Tom Gallant (returning)
- Long Beach, California

August 4, 2008

A little explanation: My work primarily has to do with protective coatings and linings. The .010-.020" thick coatings that are applied to goods (primarily oil field equipment) to protect it from the environment (normally subsea).

Abrasive blasted substrates that are prepared to accept these coatings may have an "amplitude" of .002 - .003" (2-3 mils). This is referred to as anchor profile and is expressed in mils in the US, and microns internationally. Blasting is designed by adjusting abrasive size, air pressure etc to achieve various anchor profile depths depending on the thickness of the protective coating to be applied.

Occasionally, parts originating in a machine shop environment may specify the anchor profile in RMS terms, presumably because this is the measure they typically work with. I was hoping for an "RMS to mil (or micron)" conversion.
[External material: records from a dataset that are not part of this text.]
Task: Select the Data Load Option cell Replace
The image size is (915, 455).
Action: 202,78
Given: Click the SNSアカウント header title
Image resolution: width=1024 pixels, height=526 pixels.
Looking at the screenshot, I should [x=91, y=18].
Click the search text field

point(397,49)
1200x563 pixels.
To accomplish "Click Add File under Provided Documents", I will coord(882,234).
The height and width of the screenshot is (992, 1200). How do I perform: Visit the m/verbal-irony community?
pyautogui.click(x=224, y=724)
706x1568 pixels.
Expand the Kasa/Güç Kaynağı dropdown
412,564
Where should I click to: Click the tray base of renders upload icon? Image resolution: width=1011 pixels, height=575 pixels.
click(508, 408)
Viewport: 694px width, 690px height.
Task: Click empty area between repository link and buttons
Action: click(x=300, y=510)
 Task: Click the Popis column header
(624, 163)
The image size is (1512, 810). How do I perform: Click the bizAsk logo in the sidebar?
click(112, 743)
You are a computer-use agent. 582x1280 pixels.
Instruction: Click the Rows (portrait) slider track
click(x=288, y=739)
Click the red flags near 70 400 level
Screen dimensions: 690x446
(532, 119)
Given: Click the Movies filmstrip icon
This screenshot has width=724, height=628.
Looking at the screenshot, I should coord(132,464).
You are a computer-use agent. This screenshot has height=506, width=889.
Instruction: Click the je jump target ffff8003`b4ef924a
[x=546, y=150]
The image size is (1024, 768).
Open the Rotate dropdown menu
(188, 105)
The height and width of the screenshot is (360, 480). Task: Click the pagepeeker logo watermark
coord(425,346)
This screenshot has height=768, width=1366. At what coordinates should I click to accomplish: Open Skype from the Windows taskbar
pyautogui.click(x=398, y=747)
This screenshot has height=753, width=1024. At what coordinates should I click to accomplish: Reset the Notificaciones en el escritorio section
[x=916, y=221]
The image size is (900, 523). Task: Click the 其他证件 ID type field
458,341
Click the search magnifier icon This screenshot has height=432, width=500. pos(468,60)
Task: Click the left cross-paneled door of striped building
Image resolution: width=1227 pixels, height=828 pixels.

Thanks for your responses.

Bill Goulette (returning)
consultant - Spring, Texas

October 7, 2009

Ran across this page looking for a conversion calculator to convert metric surface finish to RMS as we Americans are used to dealing with. Thought I would comment that a 250 RMS is used quite often in the pipeline/petrochemical industry. Many flange faces are required to have at least a 250 RMS finish dependent on the gasket material type. This rough spiral finish allows the flange sealing surface to "bite" into the gasket when the flanges are torqued.

Melvin Garner
- Spring, Texas

February 23, 2012

The original question is valid. I am facing the same question in my job right now. A 250 RMS finish is actually not as rough as the first few commenters allude. The finish would have regular machined or blasted ridges on the order of less than 1/64" tall. The purpose is to make a gasket or sprayed material adhere. For a gasket, it would likely be a "phonographic" finish to anchor the gasket material solidly and seal better. If you have seen an old vinyl record, it is nearly the same finish, hence the name it is called commonly (in a machine shop that does such work anyhow).